* EXERCISE DESCRIPTION
Using the data that follows, state the number of lines holding the word "computer", and give no other output.

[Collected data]
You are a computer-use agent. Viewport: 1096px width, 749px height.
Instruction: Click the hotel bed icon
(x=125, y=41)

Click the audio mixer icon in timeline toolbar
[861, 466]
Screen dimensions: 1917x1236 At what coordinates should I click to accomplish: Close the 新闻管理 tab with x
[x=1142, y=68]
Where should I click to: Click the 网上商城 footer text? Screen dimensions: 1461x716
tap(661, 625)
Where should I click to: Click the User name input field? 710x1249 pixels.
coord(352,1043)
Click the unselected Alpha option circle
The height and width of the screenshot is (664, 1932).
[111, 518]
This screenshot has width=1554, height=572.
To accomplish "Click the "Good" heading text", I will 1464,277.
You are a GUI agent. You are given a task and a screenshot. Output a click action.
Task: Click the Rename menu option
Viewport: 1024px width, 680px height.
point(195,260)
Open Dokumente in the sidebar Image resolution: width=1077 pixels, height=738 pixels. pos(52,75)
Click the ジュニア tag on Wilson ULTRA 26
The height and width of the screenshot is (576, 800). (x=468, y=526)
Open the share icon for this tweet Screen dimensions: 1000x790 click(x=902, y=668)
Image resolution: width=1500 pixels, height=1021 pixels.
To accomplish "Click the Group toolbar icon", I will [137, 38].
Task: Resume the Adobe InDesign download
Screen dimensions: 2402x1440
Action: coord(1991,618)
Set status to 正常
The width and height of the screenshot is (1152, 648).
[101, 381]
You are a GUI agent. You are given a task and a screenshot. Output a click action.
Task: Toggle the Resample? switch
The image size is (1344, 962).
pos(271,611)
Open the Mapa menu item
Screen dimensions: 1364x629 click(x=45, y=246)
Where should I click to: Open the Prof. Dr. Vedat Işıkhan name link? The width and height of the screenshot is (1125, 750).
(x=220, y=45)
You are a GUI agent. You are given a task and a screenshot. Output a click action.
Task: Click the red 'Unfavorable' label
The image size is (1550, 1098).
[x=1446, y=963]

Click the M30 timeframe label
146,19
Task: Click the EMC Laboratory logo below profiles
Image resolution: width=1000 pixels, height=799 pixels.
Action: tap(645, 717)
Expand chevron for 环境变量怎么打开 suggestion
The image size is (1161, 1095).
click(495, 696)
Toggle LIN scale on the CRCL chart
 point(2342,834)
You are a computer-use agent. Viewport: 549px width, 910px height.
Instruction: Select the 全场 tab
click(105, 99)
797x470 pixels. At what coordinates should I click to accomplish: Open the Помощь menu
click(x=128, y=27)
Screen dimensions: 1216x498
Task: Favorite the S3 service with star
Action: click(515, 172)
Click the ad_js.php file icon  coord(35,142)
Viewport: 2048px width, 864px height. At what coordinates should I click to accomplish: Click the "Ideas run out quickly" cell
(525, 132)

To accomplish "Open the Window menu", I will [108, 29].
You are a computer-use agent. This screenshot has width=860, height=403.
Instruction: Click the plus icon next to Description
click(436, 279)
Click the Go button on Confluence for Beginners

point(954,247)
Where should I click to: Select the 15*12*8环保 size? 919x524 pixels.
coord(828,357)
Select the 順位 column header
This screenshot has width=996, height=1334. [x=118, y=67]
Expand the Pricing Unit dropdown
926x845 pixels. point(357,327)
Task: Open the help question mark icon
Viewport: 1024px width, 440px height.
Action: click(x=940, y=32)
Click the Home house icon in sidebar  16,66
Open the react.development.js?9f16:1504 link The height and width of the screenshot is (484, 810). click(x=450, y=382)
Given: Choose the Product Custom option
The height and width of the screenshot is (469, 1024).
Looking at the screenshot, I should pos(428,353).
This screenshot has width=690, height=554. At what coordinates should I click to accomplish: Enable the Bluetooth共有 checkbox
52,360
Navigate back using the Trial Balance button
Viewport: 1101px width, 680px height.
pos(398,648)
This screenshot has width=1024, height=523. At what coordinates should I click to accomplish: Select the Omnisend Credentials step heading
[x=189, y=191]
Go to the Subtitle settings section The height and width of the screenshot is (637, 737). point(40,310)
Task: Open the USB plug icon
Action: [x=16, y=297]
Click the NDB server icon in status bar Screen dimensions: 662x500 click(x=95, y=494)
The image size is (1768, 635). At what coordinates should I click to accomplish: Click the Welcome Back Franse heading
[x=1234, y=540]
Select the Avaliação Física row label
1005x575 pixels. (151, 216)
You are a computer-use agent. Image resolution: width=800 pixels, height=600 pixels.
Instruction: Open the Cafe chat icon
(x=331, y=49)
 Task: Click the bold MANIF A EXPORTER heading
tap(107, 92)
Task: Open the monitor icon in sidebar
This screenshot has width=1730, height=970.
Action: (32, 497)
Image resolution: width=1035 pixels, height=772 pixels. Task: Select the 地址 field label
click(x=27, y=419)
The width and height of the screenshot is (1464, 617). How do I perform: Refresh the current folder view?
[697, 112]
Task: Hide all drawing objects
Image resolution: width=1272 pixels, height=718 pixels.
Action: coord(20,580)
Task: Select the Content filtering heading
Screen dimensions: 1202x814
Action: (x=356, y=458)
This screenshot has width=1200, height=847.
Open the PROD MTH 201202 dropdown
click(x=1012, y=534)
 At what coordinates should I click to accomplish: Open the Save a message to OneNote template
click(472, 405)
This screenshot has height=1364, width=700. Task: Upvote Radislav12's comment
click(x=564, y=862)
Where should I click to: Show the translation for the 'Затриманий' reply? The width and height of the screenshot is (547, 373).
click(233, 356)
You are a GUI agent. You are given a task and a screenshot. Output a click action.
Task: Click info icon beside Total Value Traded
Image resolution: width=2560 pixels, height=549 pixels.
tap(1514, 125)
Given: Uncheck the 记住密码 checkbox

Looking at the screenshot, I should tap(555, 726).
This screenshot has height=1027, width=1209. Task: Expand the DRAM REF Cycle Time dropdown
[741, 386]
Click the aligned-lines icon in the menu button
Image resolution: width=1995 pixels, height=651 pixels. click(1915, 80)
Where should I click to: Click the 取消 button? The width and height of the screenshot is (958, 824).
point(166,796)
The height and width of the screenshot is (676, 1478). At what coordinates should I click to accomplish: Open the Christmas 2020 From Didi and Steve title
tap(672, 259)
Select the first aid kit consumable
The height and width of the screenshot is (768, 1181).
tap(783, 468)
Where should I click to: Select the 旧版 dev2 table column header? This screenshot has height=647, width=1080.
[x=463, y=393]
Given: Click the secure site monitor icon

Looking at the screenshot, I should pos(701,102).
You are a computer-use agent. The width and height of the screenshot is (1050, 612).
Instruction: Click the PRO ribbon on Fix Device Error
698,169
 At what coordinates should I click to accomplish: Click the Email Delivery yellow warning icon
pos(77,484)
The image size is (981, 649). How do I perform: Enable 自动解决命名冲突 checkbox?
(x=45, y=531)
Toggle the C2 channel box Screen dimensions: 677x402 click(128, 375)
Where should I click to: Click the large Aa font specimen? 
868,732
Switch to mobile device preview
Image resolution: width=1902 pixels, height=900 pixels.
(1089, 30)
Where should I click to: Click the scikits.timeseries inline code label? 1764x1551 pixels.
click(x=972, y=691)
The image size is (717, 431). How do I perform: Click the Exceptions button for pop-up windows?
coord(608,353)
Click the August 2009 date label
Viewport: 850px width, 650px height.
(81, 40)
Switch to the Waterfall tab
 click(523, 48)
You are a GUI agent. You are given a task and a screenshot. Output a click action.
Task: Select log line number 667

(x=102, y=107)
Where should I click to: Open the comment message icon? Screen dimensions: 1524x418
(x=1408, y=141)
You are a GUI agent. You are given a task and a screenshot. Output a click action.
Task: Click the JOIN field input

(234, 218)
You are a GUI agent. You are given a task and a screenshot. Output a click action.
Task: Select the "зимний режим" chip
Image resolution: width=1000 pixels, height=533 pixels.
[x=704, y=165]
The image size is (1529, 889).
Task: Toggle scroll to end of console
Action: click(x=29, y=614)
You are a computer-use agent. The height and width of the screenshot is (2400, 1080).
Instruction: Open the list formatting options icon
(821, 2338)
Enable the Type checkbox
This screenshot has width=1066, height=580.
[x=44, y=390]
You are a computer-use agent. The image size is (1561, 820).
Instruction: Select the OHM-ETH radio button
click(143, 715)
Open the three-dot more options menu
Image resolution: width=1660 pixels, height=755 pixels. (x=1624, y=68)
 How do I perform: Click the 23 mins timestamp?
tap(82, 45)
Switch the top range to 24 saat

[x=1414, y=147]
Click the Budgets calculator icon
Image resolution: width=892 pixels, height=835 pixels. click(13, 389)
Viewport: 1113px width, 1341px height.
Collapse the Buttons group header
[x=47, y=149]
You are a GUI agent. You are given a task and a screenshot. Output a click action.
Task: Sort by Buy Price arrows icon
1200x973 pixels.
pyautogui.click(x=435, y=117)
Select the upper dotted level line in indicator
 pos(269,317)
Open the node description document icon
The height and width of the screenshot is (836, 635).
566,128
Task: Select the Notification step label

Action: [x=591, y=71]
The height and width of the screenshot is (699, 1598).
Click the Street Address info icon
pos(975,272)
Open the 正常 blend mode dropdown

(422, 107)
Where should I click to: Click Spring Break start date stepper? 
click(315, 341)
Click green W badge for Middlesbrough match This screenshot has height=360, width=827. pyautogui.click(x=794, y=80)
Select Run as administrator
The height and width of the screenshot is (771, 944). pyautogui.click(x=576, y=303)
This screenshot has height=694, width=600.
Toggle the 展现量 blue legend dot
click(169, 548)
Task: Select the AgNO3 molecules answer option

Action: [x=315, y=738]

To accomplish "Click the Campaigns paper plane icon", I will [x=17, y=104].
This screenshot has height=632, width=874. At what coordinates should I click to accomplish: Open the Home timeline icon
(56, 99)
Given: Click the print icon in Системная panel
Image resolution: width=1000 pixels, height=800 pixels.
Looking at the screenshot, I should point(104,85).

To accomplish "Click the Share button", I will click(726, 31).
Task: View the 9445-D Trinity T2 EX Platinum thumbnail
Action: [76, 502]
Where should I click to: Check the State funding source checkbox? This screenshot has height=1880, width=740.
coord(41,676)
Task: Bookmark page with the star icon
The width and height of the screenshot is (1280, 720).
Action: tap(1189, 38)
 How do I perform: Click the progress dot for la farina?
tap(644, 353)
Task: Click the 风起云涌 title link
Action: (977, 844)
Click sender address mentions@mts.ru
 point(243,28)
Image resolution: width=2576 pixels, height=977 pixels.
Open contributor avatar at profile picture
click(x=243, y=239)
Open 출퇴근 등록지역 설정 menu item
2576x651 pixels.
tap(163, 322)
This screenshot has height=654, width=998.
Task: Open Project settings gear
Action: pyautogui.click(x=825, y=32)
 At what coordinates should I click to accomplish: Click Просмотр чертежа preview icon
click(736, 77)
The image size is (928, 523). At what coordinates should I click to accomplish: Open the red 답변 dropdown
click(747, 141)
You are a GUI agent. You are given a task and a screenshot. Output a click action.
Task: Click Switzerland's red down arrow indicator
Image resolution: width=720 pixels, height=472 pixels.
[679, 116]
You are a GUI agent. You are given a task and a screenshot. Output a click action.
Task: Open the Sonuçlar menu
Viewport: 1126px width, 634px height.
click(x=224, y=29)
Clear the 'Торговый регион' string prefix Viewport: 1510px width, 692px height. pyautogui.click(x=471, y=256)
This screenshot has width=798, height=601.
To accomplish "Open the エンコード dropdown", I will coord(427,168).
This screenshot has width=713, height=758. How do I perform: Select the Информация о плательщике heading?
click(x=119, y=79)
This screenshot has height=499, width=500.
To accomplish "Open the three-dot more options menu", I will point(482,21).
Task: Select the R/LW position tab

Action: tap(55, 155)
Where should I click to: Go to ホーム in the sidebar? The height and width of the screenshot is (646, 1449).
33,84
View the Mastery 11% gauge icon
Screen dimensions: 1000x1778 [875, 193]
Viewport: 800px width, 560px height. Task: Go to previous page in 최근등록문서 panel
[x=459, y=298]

* TASK SOLUTION
7